UmbriaDopo le audizioni con Associazioni venatorie, Associazioni agricole e Ambiti territoriali di caccia, la Terza commissione consiliare della Regione Umbria, presieduta da Eleonora Pace, ha proseguito il lavoro sul nuovo regolamento per la caccia di selezione che dovrà includere la specie cinghiale, di nuovo alla presenza dell’assessore regionale Roberto Morroni. L’assessore ha dapprima controbattuto alle dichiarazioni di alcune Associazioni venatorie che, nella precedente audizione, avevano lamentato la scarsa condivisione del nuovo regolamento: “La bozza – ha detto – è stata presentata il 28 maggio dello scorso anno nella Consulta faunistico venatoria, dove i presenti sono stati invitati a presentare in un congruo lasso di tempo le loro osservazioni.

Successivamente, il 23 settembre scorso, c’è stato un altro incontro dove le osservazioni ritenute pertinenti sono state recepite ed è stato altresì dato conto a tutti i soggetti interessati dei motivi per cui altre osservazioni non sono state accolte. Mi dispiace che qualcuno soffra di amnesia, sicuramente in buona fede, comunque possiamo ancora accogliere ulteriori proposte di modifica. Non appena la Commissione avrà licenziato il parere sul regolamento, il giorno dopo convocheremo un tavolo con Ambiti territoriali di caccia, Associazioni venatorie, Associazioni agricole e anche la Presidente della commissione competente, per testimoniare uno sforzo corale sul tema del contenimento dei cinghiali e dei danni da essi provocati.
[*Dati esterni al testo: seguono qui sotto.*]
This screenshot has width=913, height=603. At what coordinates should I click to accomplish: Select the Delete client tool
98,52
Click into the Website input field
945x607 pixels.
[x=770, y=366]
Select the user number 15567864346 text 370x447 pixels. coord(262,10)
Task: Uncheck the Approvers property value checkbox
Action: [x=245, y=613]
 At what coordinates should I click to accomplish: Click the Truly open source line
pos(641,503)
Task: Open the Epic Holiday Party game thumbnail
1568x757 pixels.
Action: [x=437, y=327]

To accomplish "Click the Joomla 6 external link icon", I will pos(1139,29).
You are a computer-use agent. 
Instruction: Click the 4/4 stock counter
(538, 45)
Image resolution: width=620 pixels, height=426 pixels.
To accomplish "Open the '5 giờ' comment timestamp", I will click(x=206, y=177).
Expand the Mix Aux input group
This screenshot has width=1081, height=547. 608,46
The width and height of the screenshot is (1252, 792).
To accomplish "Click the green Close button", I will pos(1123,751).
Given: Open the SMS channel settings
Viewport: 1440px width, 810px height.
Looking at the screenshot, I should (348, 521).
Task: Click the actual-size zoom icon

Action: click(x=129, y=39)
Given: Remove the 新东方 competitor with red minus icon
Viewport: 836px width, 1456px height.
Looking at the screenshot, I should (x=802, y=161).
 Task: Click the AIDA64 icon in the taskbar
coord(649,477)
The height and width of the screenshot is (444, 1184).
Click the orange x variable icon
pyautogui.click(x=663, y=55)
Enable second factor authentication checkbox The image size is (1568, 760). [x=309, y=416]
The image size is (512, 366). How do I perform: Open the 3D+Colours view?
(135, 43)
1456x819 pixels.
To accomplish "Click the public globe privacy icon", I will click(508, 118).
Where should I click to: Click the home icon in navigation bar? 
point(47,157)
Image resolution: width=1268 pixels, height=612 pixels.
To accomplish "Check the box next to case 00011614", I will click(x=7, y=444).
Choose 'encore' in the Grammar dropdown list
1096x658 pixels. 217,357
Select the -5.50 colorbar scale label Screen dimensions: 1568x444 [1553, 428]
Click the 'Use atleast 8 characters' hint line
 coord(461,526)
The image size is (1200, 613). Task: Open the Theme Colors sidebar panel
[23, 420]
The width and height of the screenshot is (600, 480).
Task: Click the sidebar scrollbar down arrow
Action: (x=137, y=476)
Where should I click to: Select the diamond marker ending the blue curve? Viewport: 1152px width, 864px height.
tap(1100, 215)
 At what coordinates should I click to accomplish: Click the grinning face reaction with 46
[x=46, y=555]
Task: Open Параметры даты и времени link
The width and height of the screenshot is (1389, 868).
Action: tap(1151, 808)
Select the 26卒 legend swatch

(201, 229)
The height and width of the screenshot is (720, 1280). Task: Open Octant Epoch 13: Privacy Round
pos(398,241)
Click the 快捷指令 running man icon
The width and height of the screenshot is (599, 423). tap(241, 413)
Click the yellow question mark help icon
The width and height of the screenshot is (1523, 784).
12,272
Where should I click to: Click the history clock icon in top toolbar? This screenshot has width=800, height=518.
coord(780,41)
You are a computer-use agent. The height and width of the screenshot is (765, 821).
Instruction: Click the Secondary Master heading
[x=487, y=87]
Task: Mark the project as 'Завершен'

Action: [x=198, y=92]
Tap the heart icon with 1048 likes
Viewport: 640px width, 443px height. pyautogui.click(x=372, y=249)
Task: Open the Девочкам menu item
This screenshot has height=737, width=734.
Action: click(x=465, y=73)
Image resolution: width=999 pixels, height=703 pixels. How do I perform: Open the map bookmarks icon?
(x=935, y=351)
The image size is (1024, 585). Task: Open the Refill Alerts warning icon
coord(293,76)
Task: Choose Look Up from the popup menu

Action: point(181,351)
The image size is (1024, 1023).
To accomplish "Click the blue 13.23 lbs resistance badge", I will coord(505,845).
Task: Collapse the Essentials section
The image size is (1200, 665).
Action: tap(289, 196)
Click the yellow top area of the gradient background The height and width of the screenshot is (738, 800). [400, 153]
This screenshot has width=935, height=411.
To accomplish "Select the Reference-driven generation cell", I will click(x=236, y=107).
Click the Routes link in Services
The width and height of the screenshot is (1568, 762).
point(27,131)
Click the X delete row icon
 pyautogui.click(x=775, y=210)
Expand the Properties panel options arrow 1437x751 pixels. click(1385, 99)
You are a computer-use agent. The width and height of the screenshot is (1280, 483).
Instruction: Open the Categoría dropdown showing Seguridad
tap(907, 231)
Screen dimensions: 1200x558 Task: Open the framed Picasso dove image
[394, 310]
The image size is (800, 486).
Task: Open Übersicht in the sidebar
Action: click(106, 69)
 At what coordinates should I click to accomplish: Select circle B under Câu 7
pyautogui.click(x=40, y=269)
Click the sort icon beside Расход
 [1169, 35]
Ricordo che estendendo ai cinghiali la caccia di selezione agli ungulati stiamo dotando la Regione Umbria di una cosa che non c’era e che inconfutabilmente va ad aggredire la problematica dei danni provocati da questi animali con un ulteriore strumento, quello degli abbattimenti selettivi, del contrasto alla proliferazione, che quindi va salutato con favore; non offuschiamo questo aspetto con delle sia pure legittime osservazioni e ricordiamoci che la concertazione non è dettare l’agenda di chi deve decidere. Tutte le cose sono perfettibili – ha concluso -, ma attenzione a non andare dietro al dito anziché alla luna, che è dotare la nostra regione di uno strumento efficace che richiederà un forte impegno per le Associazioni venatorie, la formazione dei cacciatori e un maggiore impegno di sensibilizzazione e assunzione di responsabilità”.

Gli ultimi suggerimenti, dopo quelli di Associazioni a Atc, sono stati quelli del gruppo Lega che Valerio Mancini, in qualità sia di consigliere regionale e presidente della Seconda commissione, coinvolta nelle audizioni, sia di responsabile umbro della Lega per quanto riguarda la caccia, ha consegnato all’assessore Morroni. La presidente Eleonora Pace ha ricordato che come Commissione era stato chiesto un tavolo aperto a tutti e ciò si è verificato, quindi ha sottolineato che “serve buon senso da parte di tutti per trovare la posizione più condivisa possibile e riuscire ad arginare un fenomeno che sta diventando insostenibile”, annunciando che nella seduta della prossima settimana verrà emesso il parere obbligatorio, anche se non vincolante, della commissione.